STUDY MATERIAL:
* * * * * * * * *

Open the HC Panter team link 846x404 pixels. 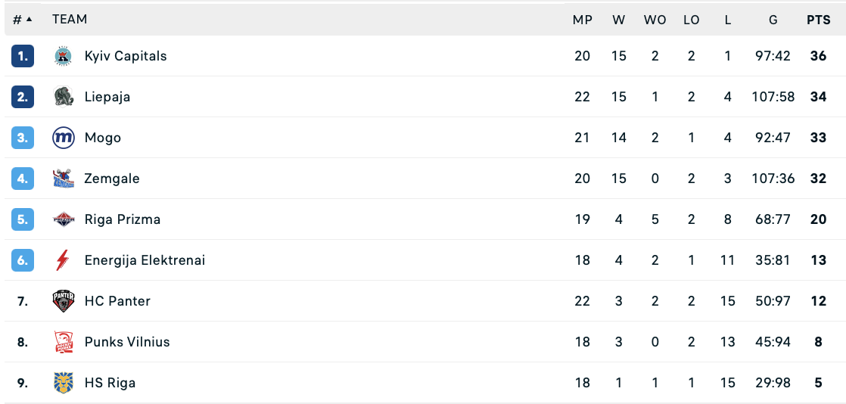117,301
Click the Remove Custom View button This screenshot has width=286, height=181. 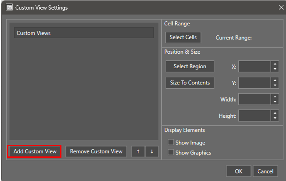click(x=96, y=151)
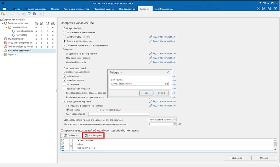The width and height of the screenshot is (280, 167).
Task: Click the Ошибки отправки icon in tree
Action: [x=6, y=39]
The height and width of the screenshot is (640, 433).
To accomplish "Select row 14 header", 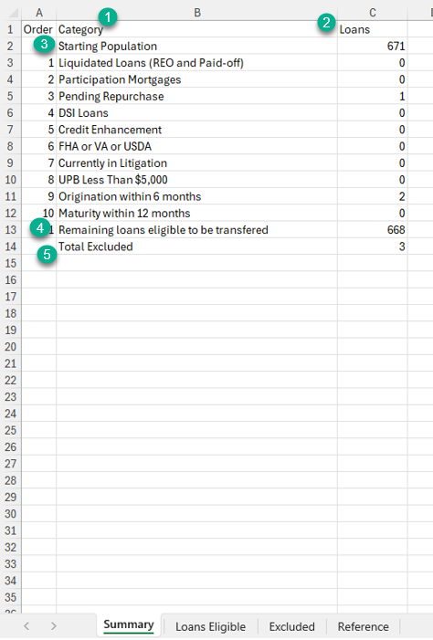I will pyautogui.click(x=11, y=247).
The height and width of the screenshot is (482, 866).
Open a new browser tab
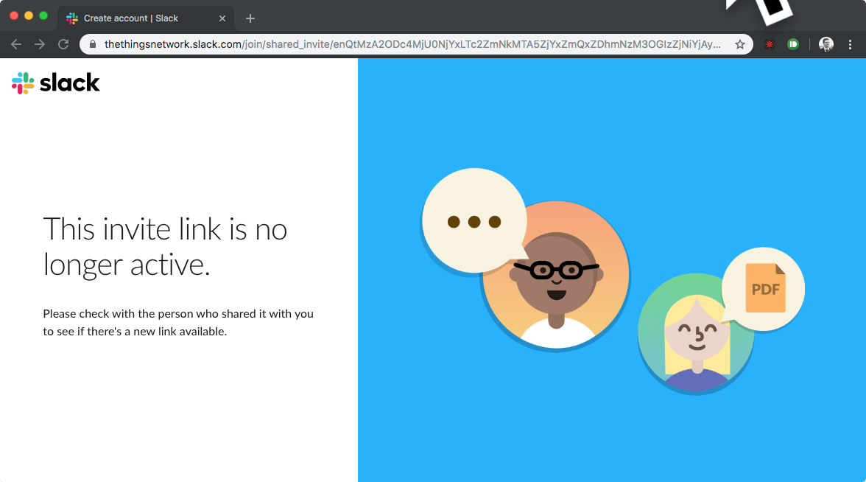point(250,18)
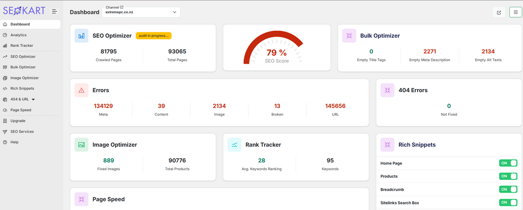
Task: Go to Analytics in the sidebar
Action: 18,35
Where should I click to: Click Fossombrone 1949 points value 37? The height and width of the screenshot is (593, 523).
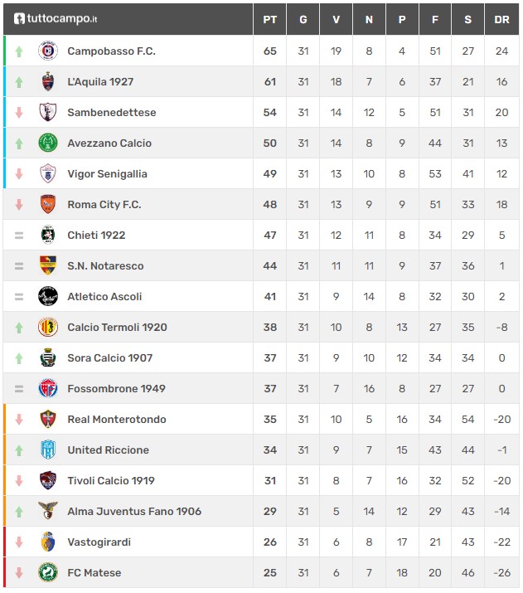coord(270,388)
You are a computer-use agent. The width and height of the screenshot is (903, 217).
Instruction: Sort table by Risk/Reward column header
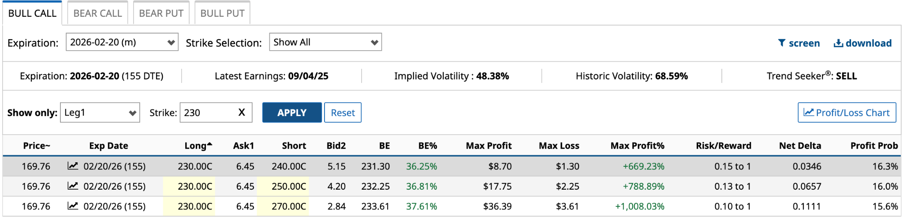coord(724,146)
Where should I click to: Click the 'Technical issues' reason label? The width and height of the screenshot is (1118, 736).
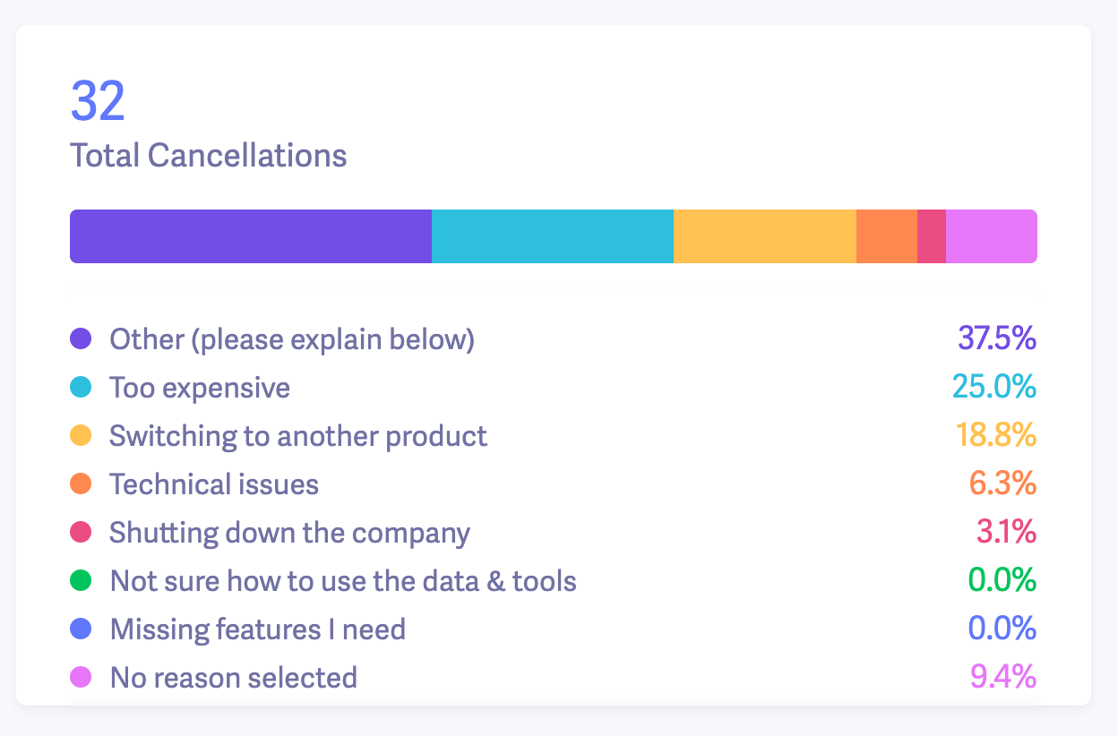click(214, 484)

* * * * * * * * *

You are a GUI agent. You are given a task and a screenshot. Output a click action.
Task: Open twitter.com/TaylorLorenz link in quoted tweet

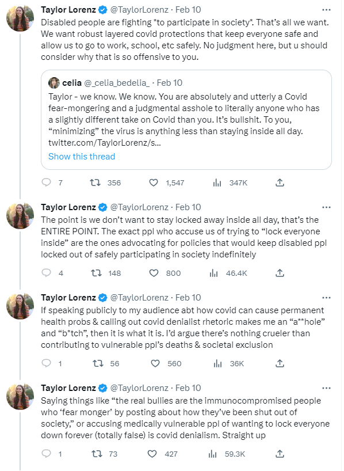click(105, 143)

* * * * * * * * *

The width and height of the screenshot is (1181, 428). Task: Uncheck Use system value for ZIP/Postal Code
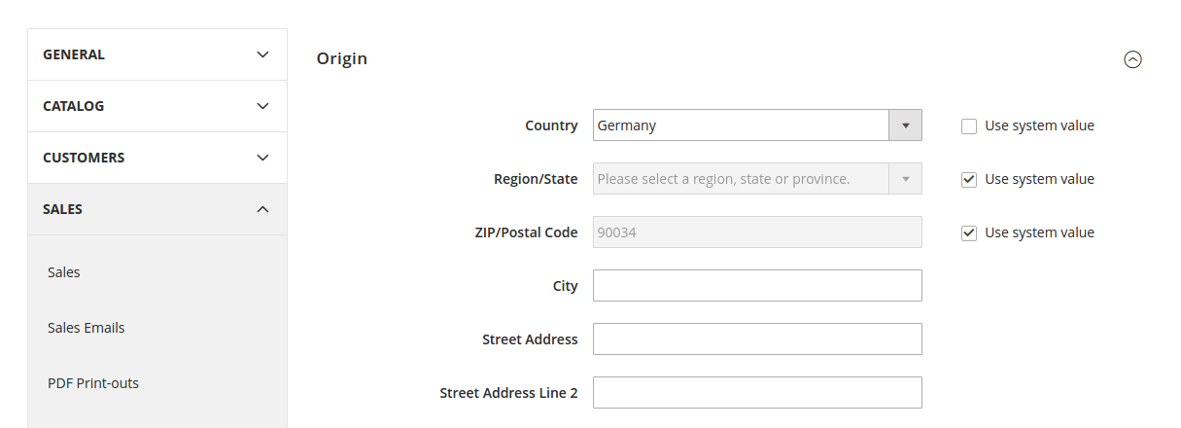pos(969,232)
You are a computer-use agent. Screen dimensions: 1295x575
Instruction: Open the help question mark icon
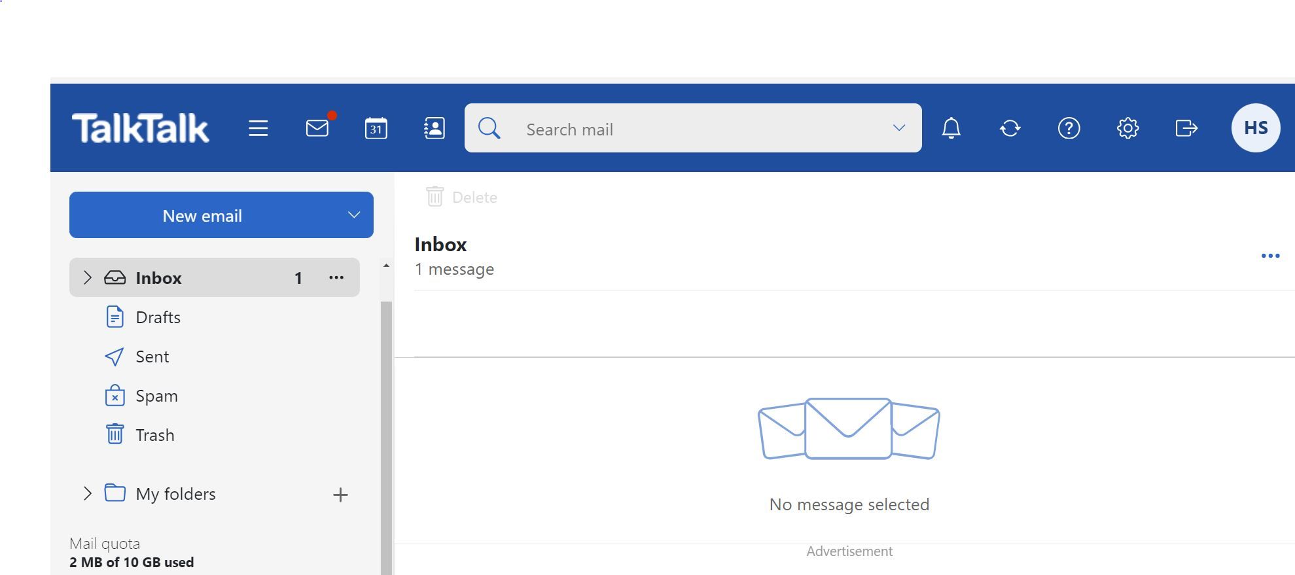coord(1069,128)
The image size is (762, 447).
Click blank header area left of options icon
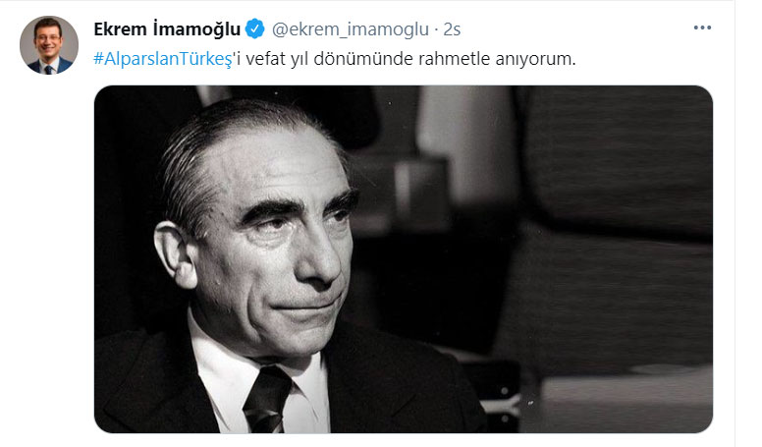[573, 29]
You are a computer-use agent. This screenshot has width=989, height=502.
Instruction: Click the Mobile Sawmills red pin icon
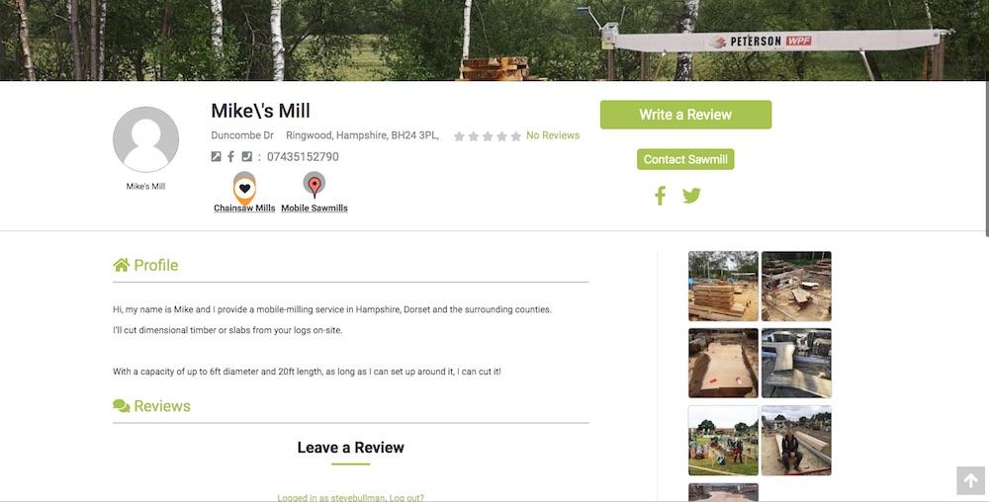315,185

* * * * * * * * *

WHAT TO PRODUCE: Only lines that hold the string "computer" belong in the answer, so copy every one of them from the records.

EXERCISE RESPONSE:
You are a computer-use agent. The width and height of the screenshot is (903, 217).
You are a computer-use agent. Screen dimensions: 1295x575
You are a computer-use agent. This screenshot has width=989, height=502.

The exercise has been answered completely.